##### Text #####

Flashpoints: England v Pakistan, second Test, day 3
A resounding innings-and-55-run victory over Pakistan within three days at Headingley helped England finish the two-match series at parity. Given how they fared at Lord’s, England needed this. Badly.
Quite a few of their players came in for strong criticism from big figures after the first Test – the verbals between Michael Vaughan, the former captain, and Stuart Broad are ongoing – but they channelled all that angst into a strong performance here. While Broad and Jimmy Anderson were back among the wickets, Dom Bess provided hope for the future. And the Jos Buttler call-up proved a masterstroke.
All in all, it was a near-perfect display from the home side.
Ebbs & Flows: How day 3 unfolded
- England resumed the day at 302-7, a lead of 128. Pakistan would have hoped for three quick wickets to give their batsmen something reasonable to outscore, but Jos Buttler’s early fireworks ensured that wasn’t to be – from an overnight 34, he ended the innings unbeaten on 80, with 11 fours and two sixes to his name. He was in T20 mode.
- The Pakistan pacemen rounded up the tail, but conceded 61 big runs in the process, and England had a massive first innings lead of 189.
- The Pakistan batsmen couldn’t afford a repeat of their poor display in the first innings, when they were bundled out for 174. Unfortunately, Azhar Ali’s moment of madness – swinging across the line to Jimmy Anderson – resulted in him being bowled for just 11.
- Anderson and Broad accounted for Harris Sohail and Asad Shafiq as Pakistan headed into tea teetering at 48-3. They badly needed a partnership after a disastrous first session.
- It came via Usman Salahuddin and Imam-ul-Haq. The two added 42 solid runs for the fourth wicket, and for a while Pakistan had hope.
- Dom Bess, playing just his second Test, eventually broke the stand in his first over. He had Imam trapped in front, and though the batsman opted for a review, it was in vain.

##### Data shown #####

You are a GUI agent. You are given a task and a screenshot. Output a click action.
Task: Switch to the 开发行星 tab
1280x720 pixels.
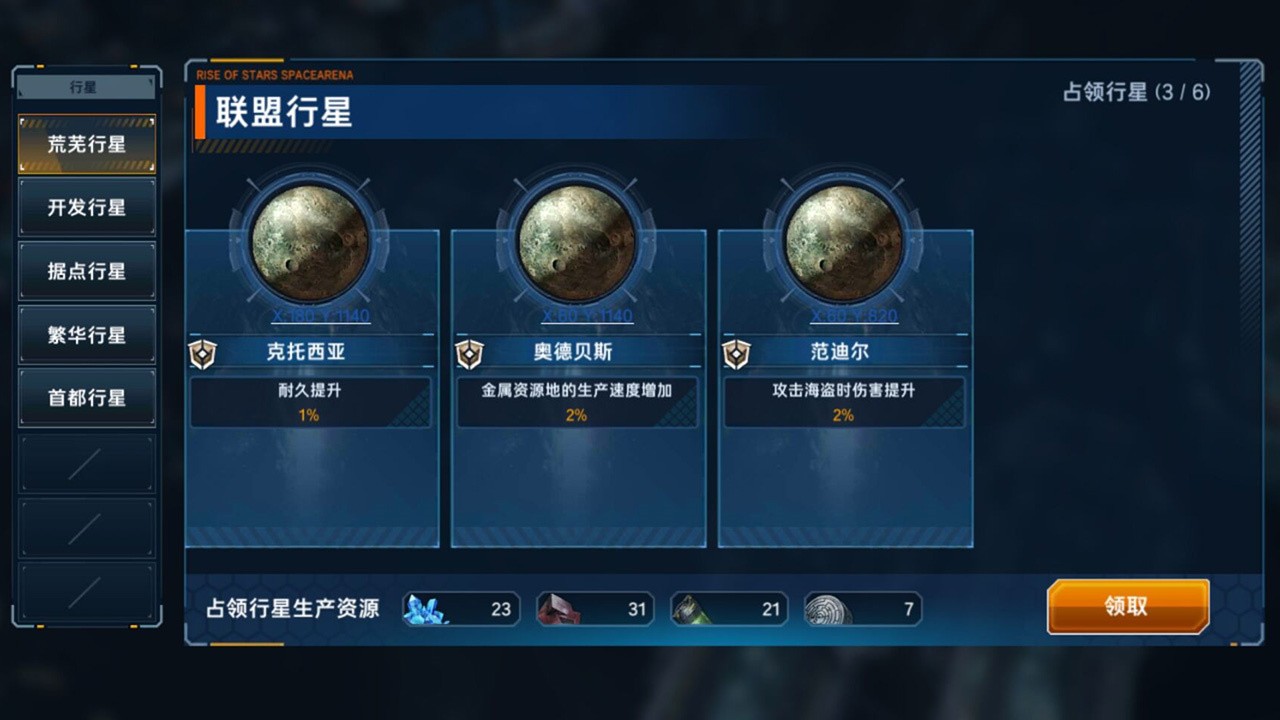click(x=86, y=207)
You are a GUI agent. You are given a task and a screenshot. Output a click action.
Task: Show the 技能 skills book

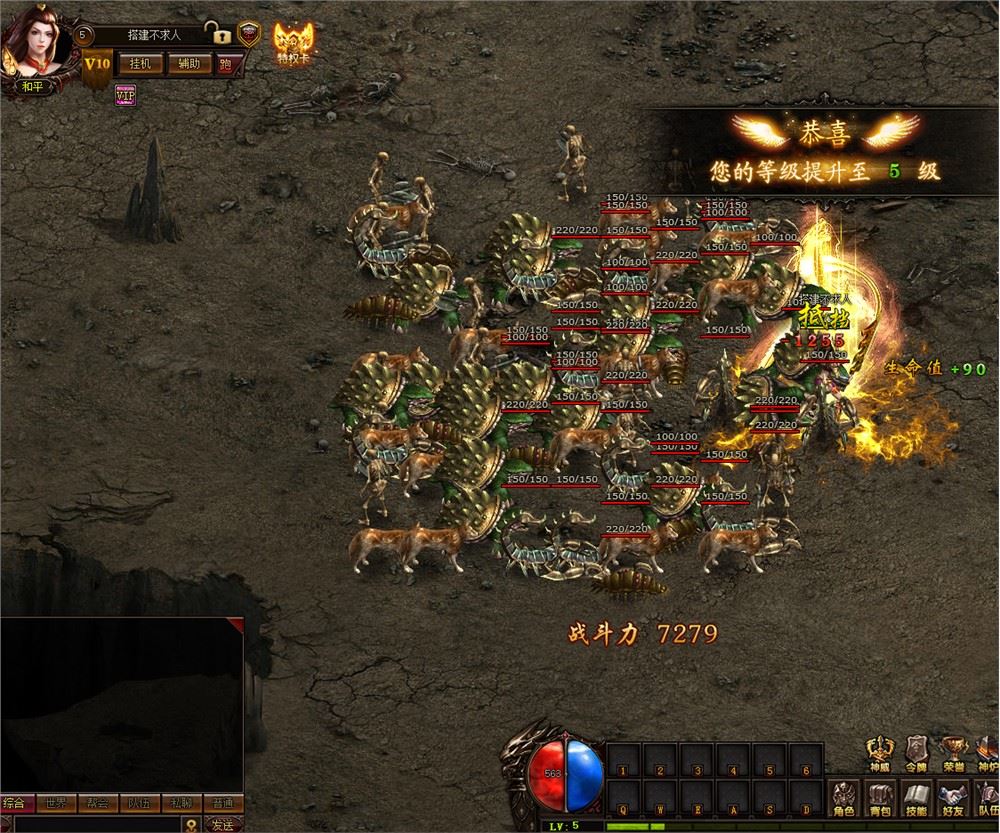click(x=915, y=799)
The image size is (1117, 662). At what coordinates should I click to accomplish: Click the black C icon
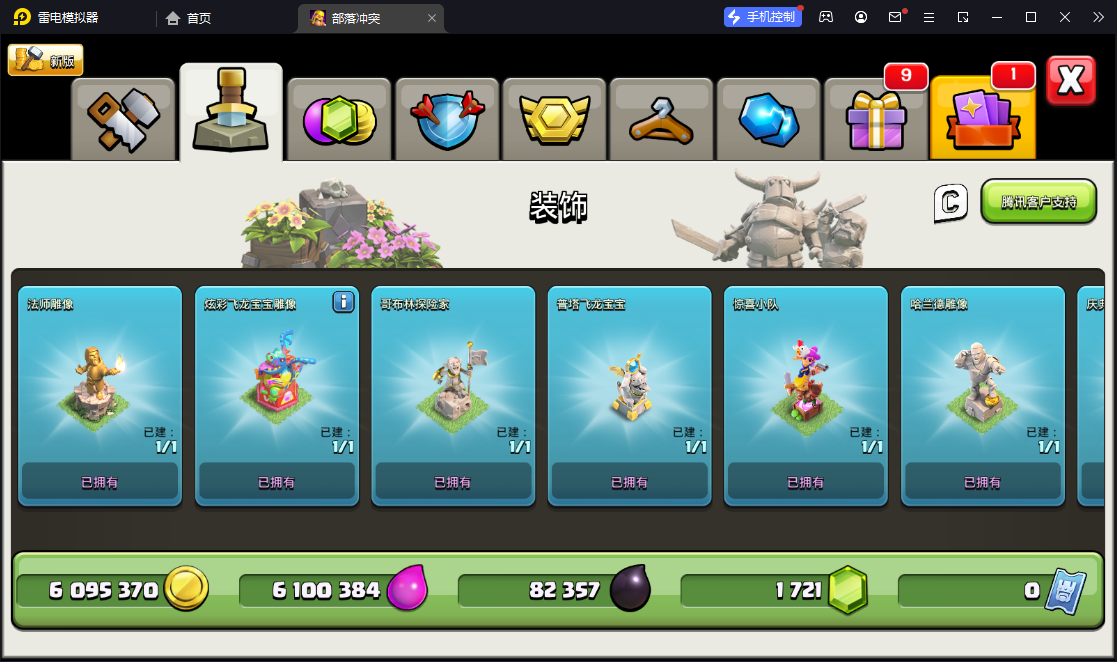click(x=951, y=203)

#####

» Do this
Continue the day 3 Test match report from the point where it stops.

» Response to this exercise
- It was all England thereafter, with Sam Curran, the debutant, dismissing the Pakistan captain Sarfraz Ahmed for just 8, before Shadab Khan and Faheem Ashraf followed suit.
- Salahuddin, who had dug in all along, then departed after a seemingly frustrated loft off Bess was mistimed to a fielder. His 139-ball 33 comprised just two fours.
- Broad then ran through the tail, sending back both Hasan Ali and Mohammad Abbas, to end with figures of 3-28.
- The innings-and-55-run victory helped England finish the series at 1-1.
Moment of the day – Dom Bess maiden wicket
His reaction was one of pure, unadulterated joy. He had played his hand with the bat on day two, and had taken a blinder in the field, but this was when it all came pouring out. He had Imam-ul-Haq trapped in front to break a crucial stand for the fourth wicket, and the fact that the entire team rushed in to embrace him was telling. It was a moment that encapsulated everything great about this sport.
Man of the hour – Jos Buttler
There were doubters before this series. There had to be, given Buttler had taken the IPL route to return to the Test team. But he has quashed all the talk, the way he has gone about playing the last two Tests – two fifties in as many matches, with the one at Headingley tilting the scales in favour of England. Furthermore, when Nasser Hussain asked during the presentation ceremony whether he felt vindicated, his response was typical: “I’m just lucky.”
Day to forget – Azhar Ali
Ali has had a forgettable tour, going back to the first Test against Ireland. Just the one half-century in six innings – an aggregate of 73 runs at an average of 12.17. In an inexperienced batting line-up, the onus was on Ali to lead by example, but he failed to do that by some way.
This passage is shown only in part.